Usage
The controller is started from the command line. At minimum you need to specify the CamillaDSP WebSocket port and at least one config provider.
Config providers
Specific
The “Specific” provider selects a config file by name based on the new audio format. It’s enabled
with -s (or --specific) followed by a path that may contain placeholders:
{samplerate}{sampleformat}{channels}
When the format changes, the placeholders are filled in with the actual values and the resulting path is loaded. If no file exists at that path the provider cannot serve a config for that format.
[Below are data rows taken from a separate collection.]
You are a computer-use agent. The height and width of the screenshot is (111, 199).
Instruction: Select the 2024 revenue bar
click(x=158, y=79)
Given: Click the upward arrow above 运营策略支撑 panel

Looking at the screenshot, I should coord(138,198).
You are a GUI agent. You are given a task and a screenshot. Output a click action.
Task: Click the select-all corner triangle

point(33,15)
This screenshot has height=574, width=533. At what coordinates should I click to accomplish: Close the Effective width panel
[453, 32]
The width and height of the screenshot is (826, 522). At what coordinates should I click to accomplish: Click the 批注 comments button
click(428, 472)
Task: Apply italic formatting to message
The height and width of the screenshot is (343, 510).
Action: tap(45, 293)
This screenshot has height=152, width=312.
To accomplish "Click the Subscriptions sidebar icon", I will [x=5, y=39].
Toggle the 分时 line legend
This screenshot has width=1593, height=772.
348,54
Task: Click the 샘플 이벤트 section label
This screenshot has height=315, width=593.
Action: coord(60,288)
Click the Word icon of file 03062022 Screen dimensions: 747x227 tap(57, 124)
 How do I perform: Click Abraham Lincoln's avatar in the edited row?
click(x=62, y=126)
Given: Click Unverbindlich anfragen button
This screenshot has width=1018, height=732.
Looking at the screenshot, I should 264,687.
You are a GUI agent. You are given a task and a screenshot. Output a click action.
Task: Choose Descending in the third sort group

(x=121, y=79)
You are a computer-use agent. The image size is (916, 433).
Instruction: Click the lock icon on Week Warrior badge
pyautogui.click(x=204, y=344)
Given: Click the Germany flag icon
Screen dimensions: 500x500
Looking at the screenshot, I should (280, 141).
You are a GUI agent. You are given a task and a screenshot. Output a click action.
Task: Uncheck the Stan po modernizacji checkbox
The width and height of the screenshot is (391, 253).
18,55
Example: with the path /path/to/configs/conf_{samplerate}_{channels}.yml, a switch to a
44100 Hz, 2-channel stream causes the controller to load /path/to/configs/conf_44100_2.yml.
Adapt
The “Adapt” provider takes a single base config and modifies it to match the new format, rather
than requiring a separate file per sample rate. It’s enabled with -a (or --adapt) followed by
the path to the base config.
The behavior depends on whether the base config uses a resampler:
- With a resampler — the
capture_samplerateis updated to the new rate. If the new rate matches the outputsamplerate, a synchronous resampler is removed (since it’s no longer needed). - Without a resampler — the main
samplerateis changed to the new rate.
The “Adapt” provider can also update the capture format parameter if one is set in the config.
Using both together
Both providers can be active at the same time. The controller tries them in the order they were specified on the command line. A common pattern is to use “Specific” for sample rates that have handcrafted configs, and “Adapt” as a fallback for rates where a general-purpose config with a resampler is good enough:
python controller.py -p 1234 \
-s "/path/to/config_{samplerate}.yml" \
-a "/path/to/config_with_resampler.yml" \
-d "BlackHole 2ch"Device listeners
The controller needs a device listener to know when the format has changed. Specify the device
with -d (or --device).
Linux (ALSA)
On Linux the controller monitors an ALSA device. This works well with an ALSA loopback, where other applications play audio at various sample rates.
python controller.py -p 1234 \
-s "/path/to/configs/config_{samplerate}.yml" \
-d hw:Loopback,0A pair of configs for this setup might look like:
config_44100.yml
devices:
samplerate: 44100
chunksize: 1024
enable_rate_adjust: true
capture:
type: Alsa
channels: 2
device: "hw:Loopback,0"
format: S32_LE
playback:
type: Alsa
channels: 2
device: "hw:MyDac"config_48000.yml
devices:
samplerate: 48000
chunksize: 1024
enable_rate_adjust: true
capture:
type: Alsa
channels: 2
device: "hw:Loopback,0"
format: S32_LE
playback:
type: Alsa
channels: 2
device: "hw:MyDac"macOS (CoreAudio)
On macOS the controller monitors the sample rate of a CoreAudio device. cffi must be installed,
and on first run a small C module is compiled — this requires the Xcode command line tools.
python controller.py -p 1234 \
-s "/path/to/config_{samplerate}.yml" \
-a "/path/to/config_with_resampler.yml" \
-d "BlackHole 2ch"A base config for the “Adapt” provider on macOS:
config_with_resampler.yml
devices:
samplerate: 96000
capture_samplerate: 44100
chunksize: 1024
resampler:
type: Synchronous
capture:
type: CoreAudio
channels: 2
device: "BlackHole 2ch"
playback:
type: CoreAudio
channels: 2
device: "MyDAC"When a 44.1 kHz stream plays, capture_samplerate is updated to 44100. When a 96 kHz stream
plays, capture_samplerate is set to 96000 and the resampler is removed.
Windows
There is currently no device listener for Windows. The available loopback APIs do not expose the sample rate of the playback side, and WASAPI does not report the new rate when a change occurs — only that a change happened. This is a limitation of the Windows audio APIs.
The controller can still run on Windows, but its main use there is restarting CamillaDSP automatically if processing stops with a capture or playback error.